- Texte extrait:
*****
La version des LXX et la version syriaque reproduisent les livres des 12 petits prophètes, tels que nous les avons encore maintenant, et parmi eux se trouve celui du prophète Habakuk. Le Nouveau Testament renferme plusieurs citations, tirées du livre d’Habakuk (comp. Habakuk 2.4 avec Romains 1.17 ; Galates 3.11 ; Hébreux 10.38 ; Habakuk 1.5 avec Actes 13.40-41). Quoiqu’elles ne soient pas accompagnées du nom de l’auteur, on ne saurait douter qu’elles n’aient été empruntées à ce prophète.

Josèphe (App. 1.8) reconnaît 22 livres dans le Canon de l’Ancien Testament et compte, parmi ces 22 livres, 13 prophètes, dont les 12 petits prophètes ne forment ensemble qu’un seul livre.

Dans l’Église chrétienne, les témoignages ne sont pas plus directs, mais ils sont tout aussi probants.
*****
- Entrées fournies:

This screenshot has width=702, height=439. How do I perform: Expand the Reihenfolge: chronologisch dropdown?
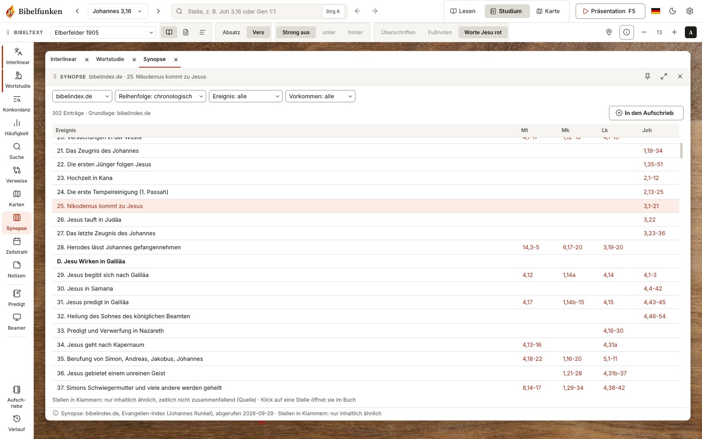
*****
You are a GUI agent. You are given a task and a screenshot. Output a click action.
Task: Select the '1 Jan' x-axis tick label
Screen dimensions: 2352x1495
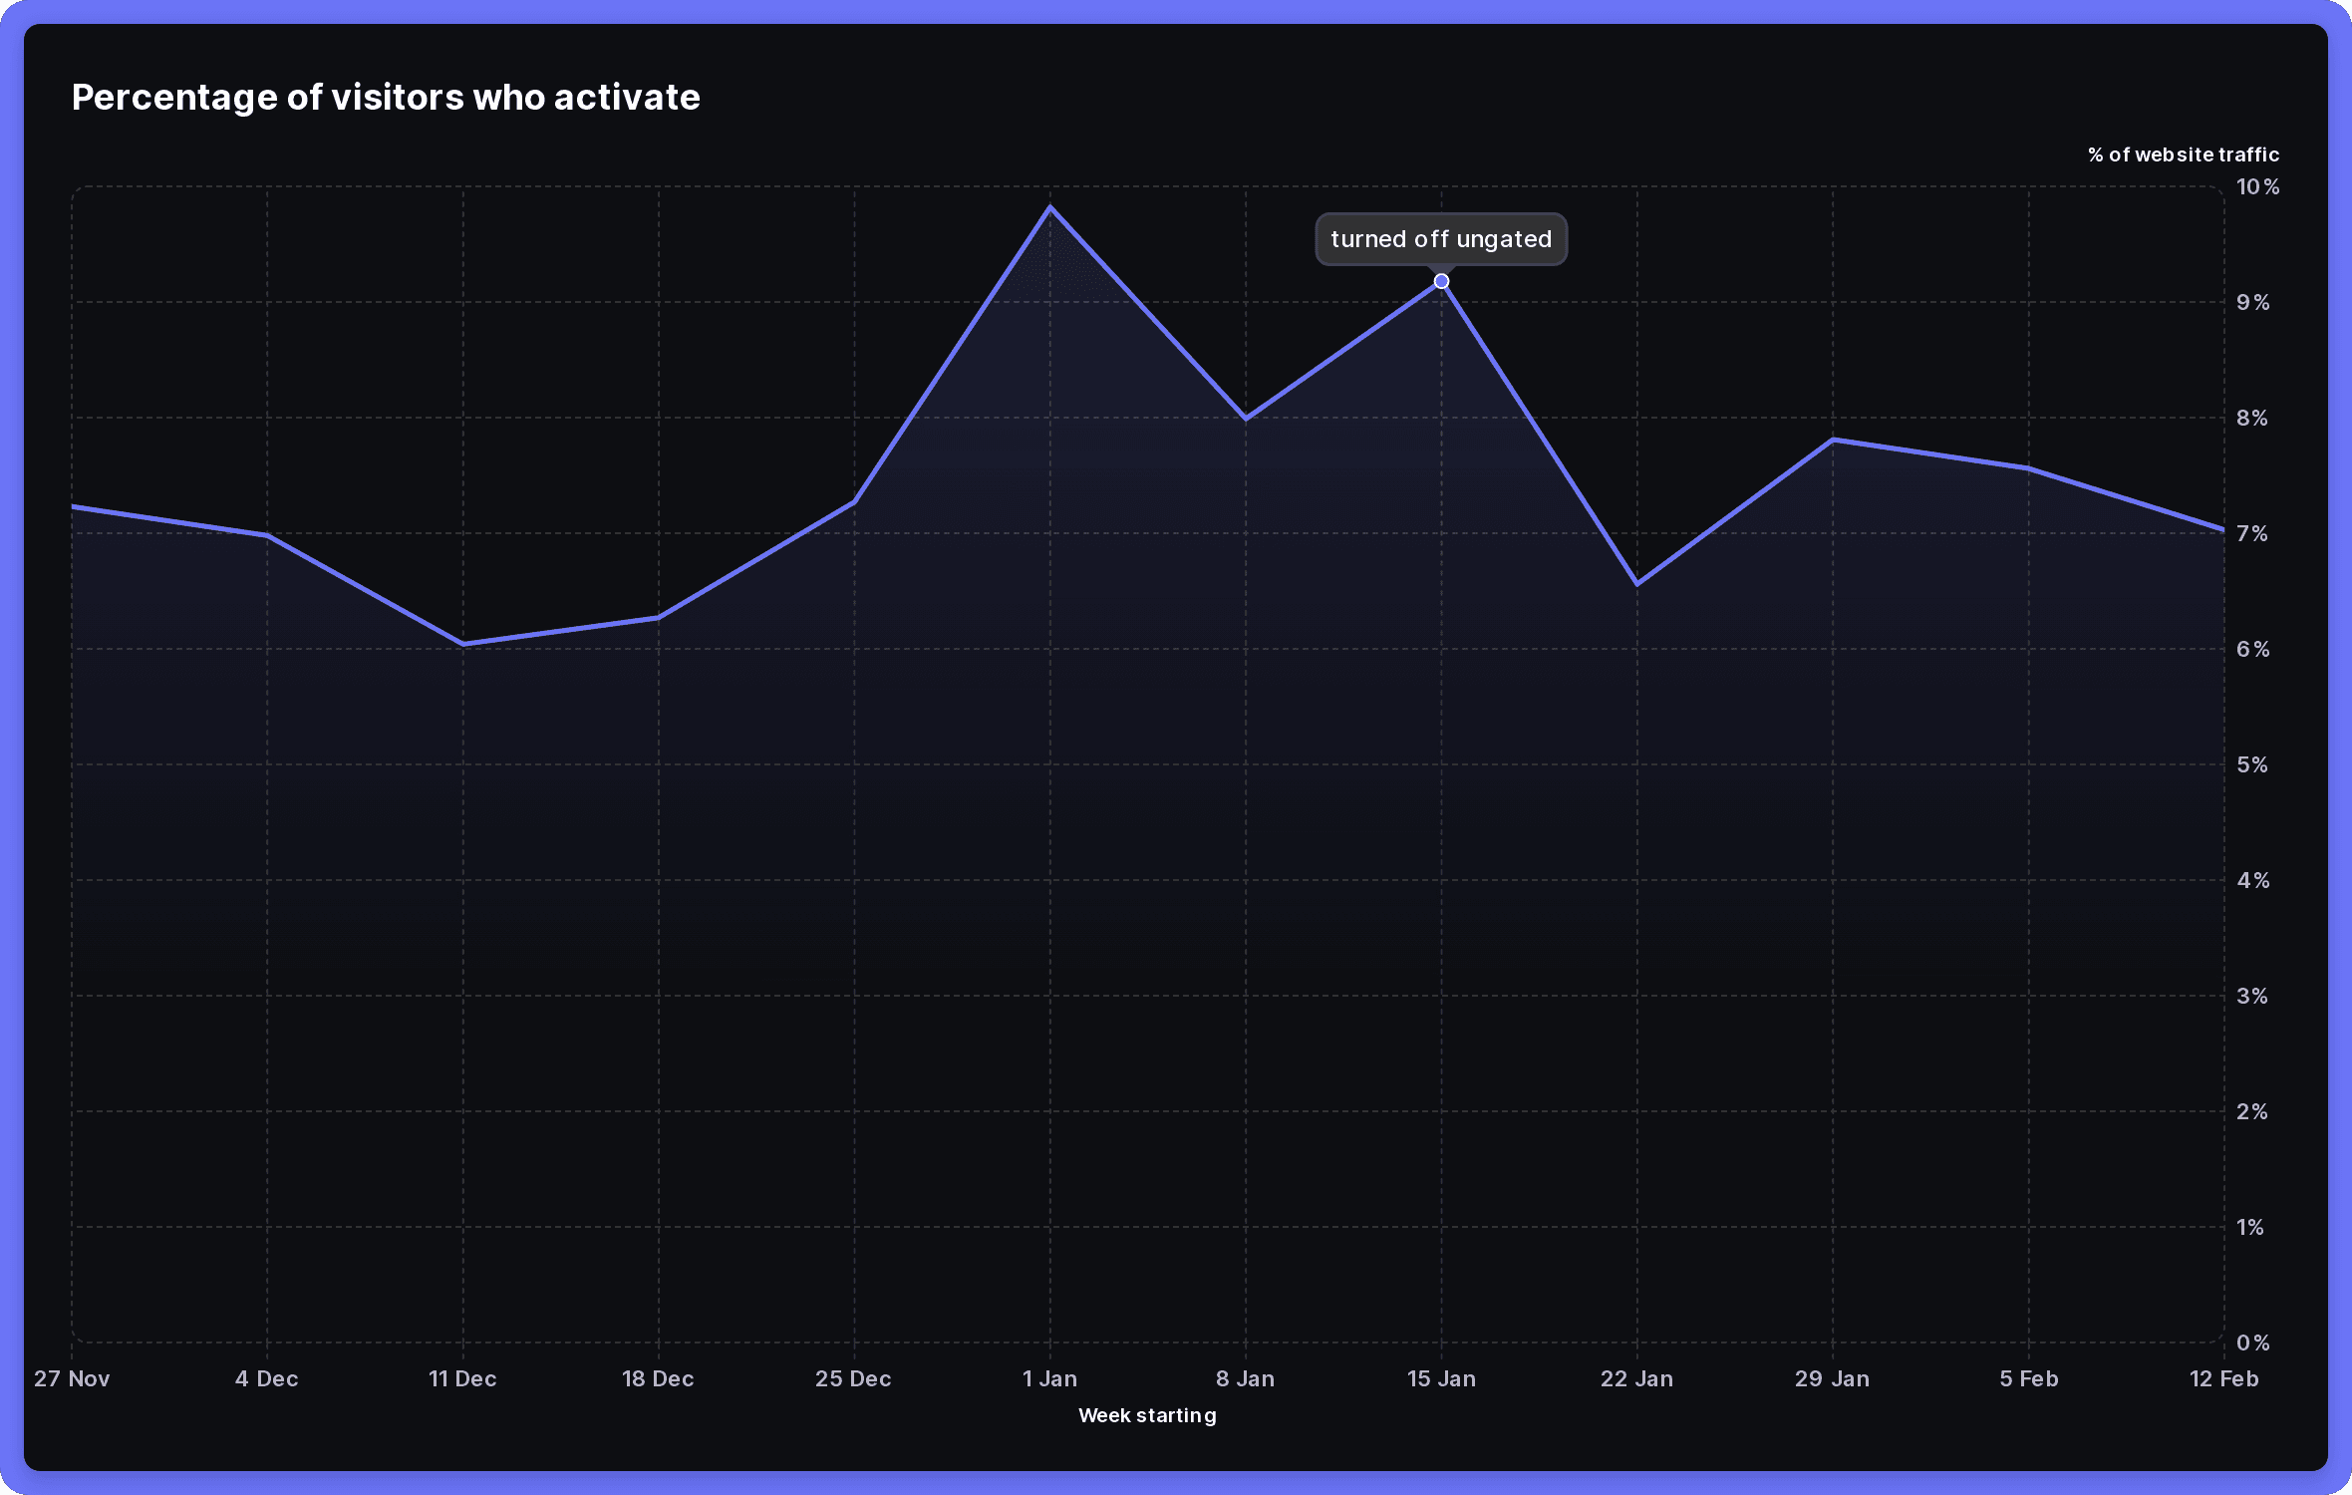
*****
- Énoncé: D'après le texte sur le livre d'Habakuk, combien de livres Josèphe reconnaît-il dans le Canon de l'Ancien Testament ? Les entrées n'interviennent pas dans cet exercice.

- Corrigé: 22 livres.